> [REQUIREMENT] Rewrite the part of the material that opens with the line containing "Task: Tick the checkbox for the ipz rule" and runs through the end of the material, replacing "three-dot menu" with "overflow menu" and changing nothing else. Leave the pictures out of your answer.

::::

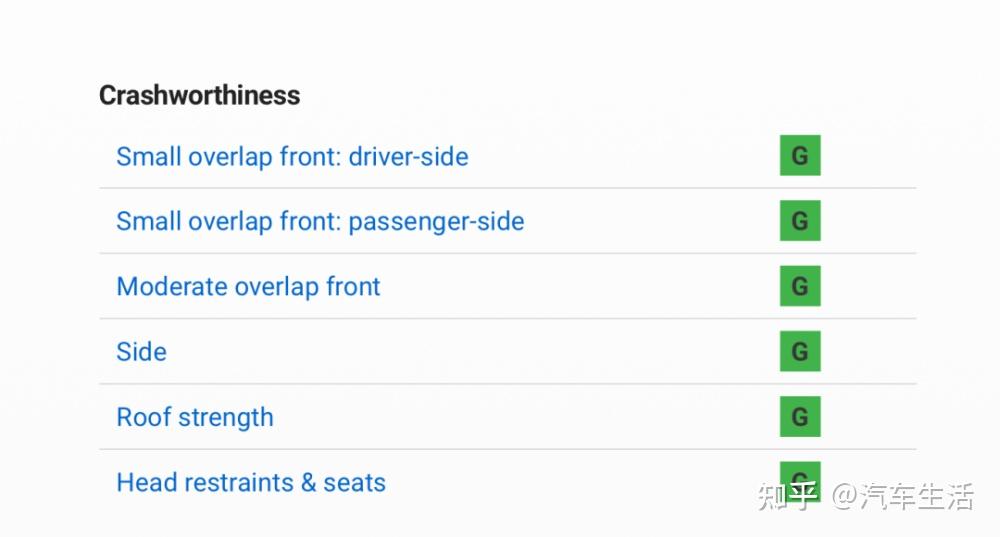
Task: Click the @汽车生活 watermark text
Action: pos(903,496)
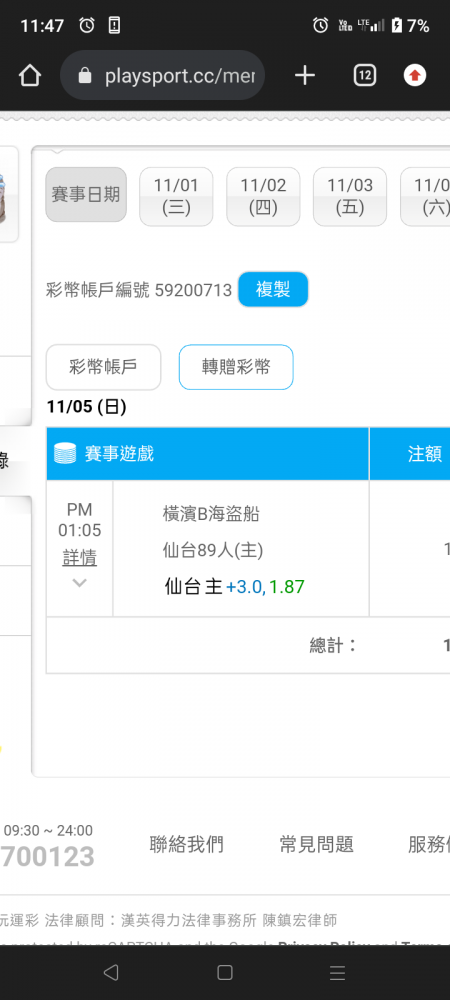Open a new tab with plus icon

[x=305, y=76]
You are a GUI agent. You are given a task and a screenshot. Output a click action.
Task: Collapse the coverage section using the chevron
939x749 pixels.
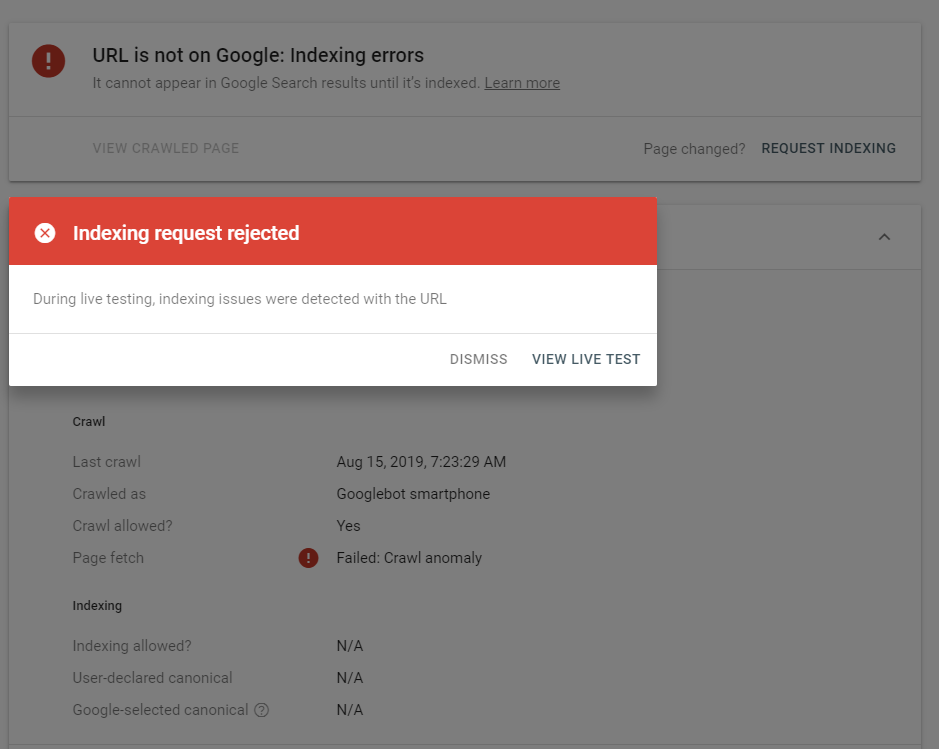(x=884, y=237)
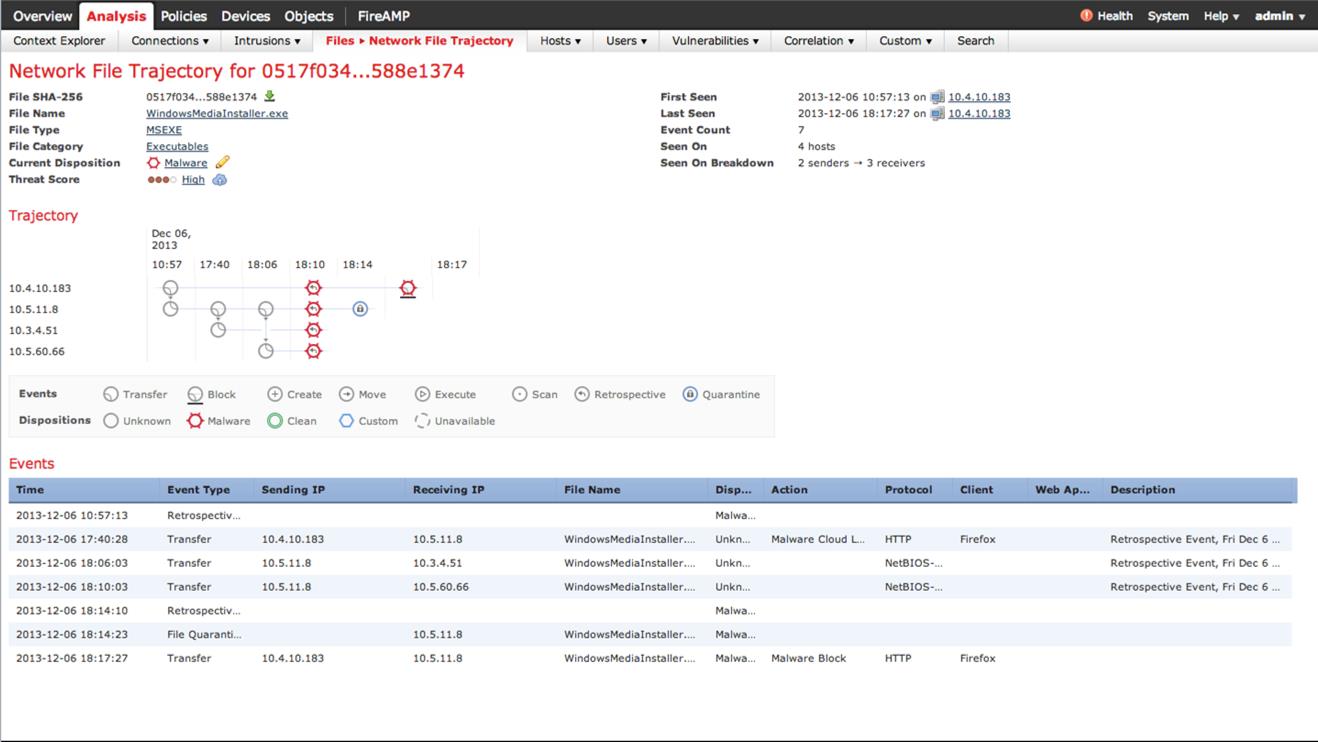Click the cloud icon beside Threat Score
The width and height of the screenshot is (1318, 742).
point(220,180)
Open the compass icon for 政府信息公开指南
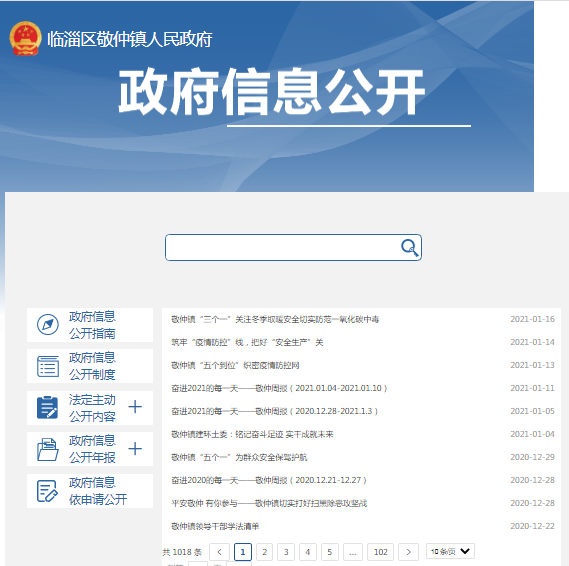This screenshot has height=566, width=569. [x=48, y=325]

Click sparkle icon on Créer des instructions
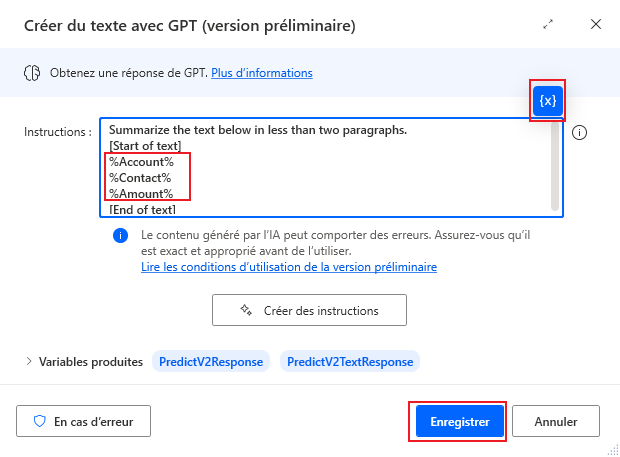point(245,310)
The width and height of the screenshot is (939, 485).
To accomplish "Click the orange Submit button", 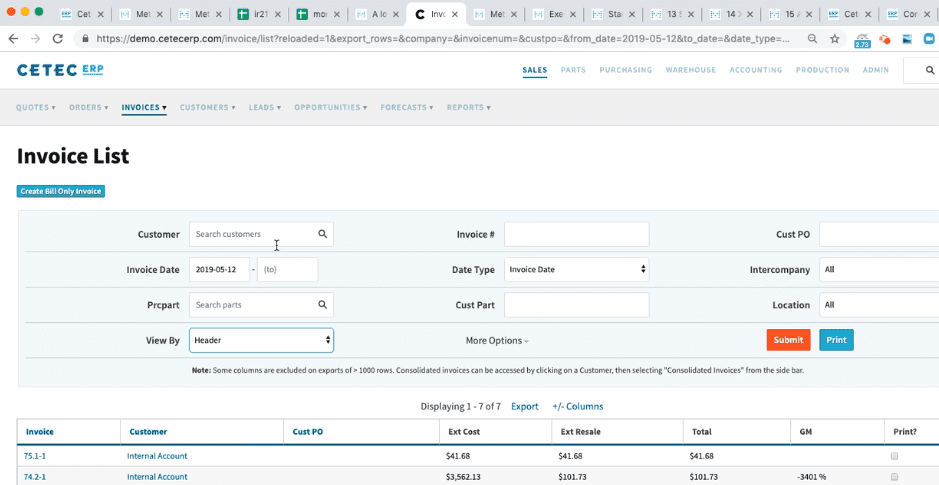I will click(788, 340).
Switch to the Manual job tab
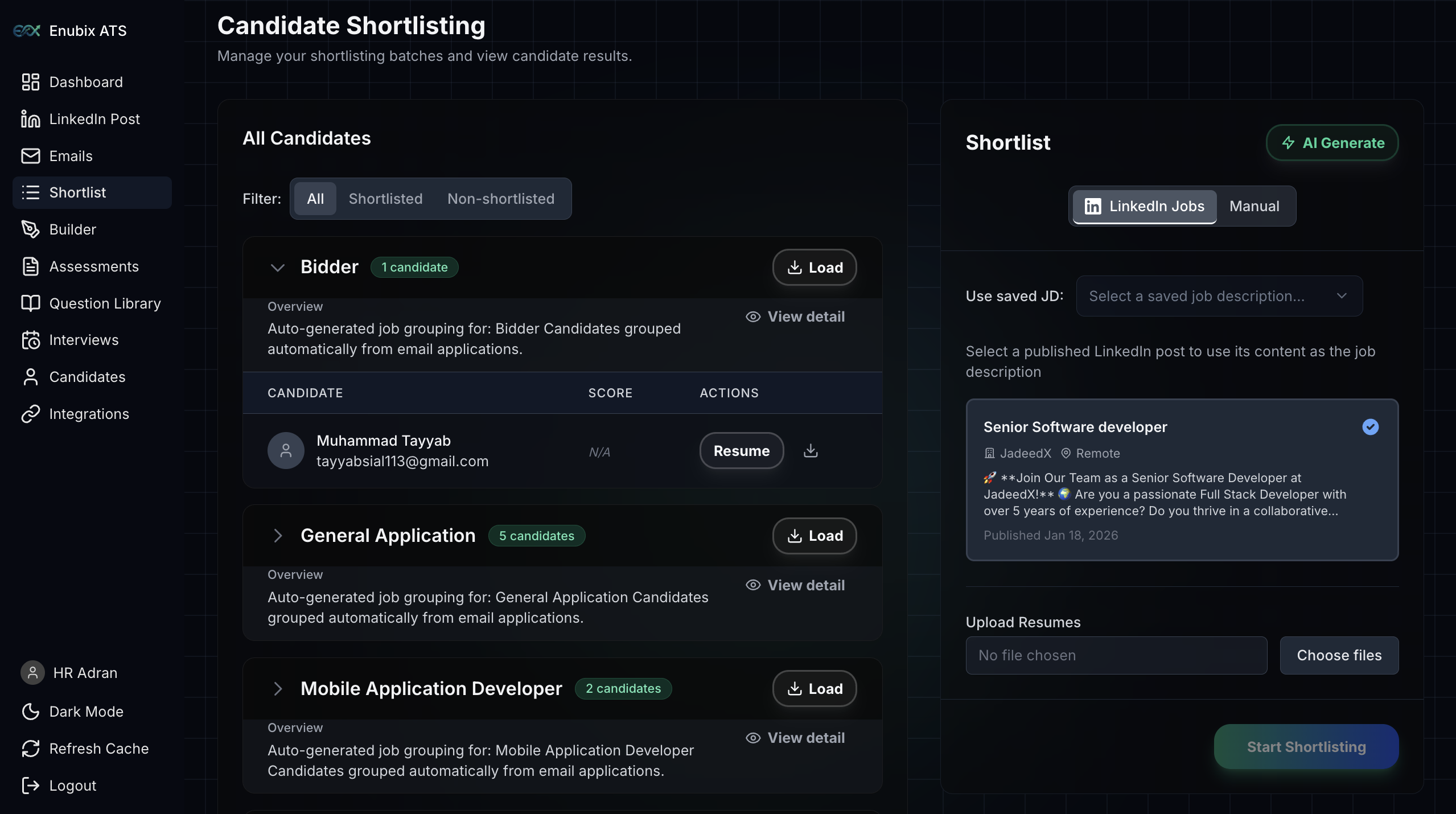1456x814 pixels. tap(1254, 206)
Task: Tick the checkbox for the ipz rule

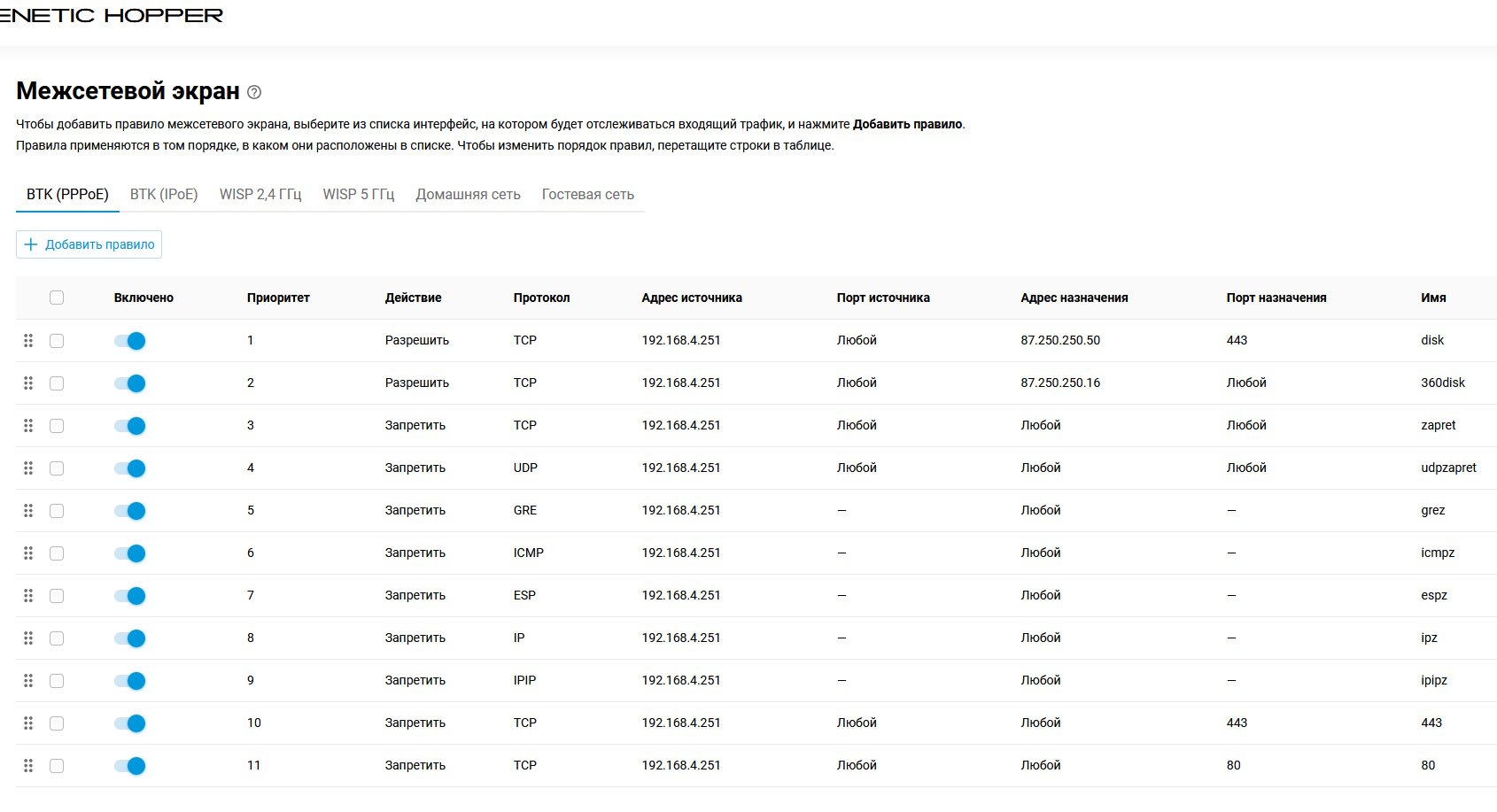Action: click(x=57, y=638)
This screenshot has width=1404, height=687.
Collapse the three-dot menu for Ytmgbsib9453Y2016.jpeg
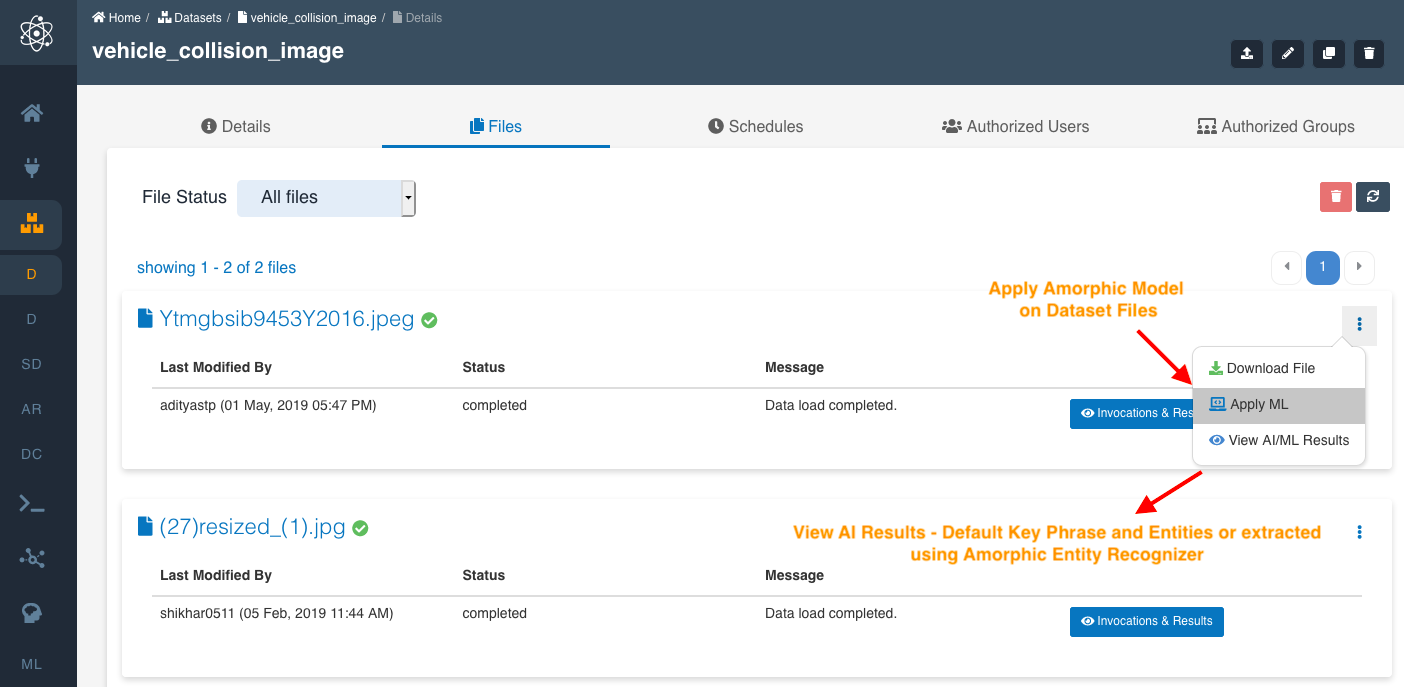[1359, 324]
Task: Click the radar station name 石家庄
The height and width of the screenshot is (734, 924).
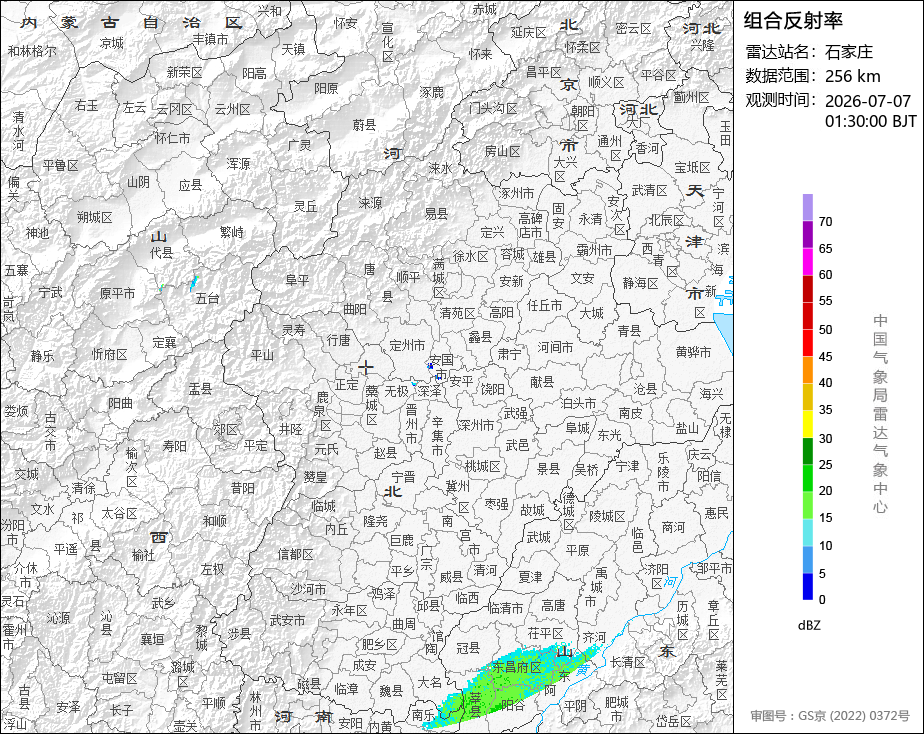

::::

> [WRITTEN REPLY]
Task: Tick the checkbox for the ipz rule

Action: click(x=57, y=638)
This screenshot has width=1404, height=687.
Collapse the overflow menu for Ytmgbsib9453Y2016.jpeg
[1359, 324]
Task: Click the radar station name 石家庄
The height and width of the screenshot is (734, 924).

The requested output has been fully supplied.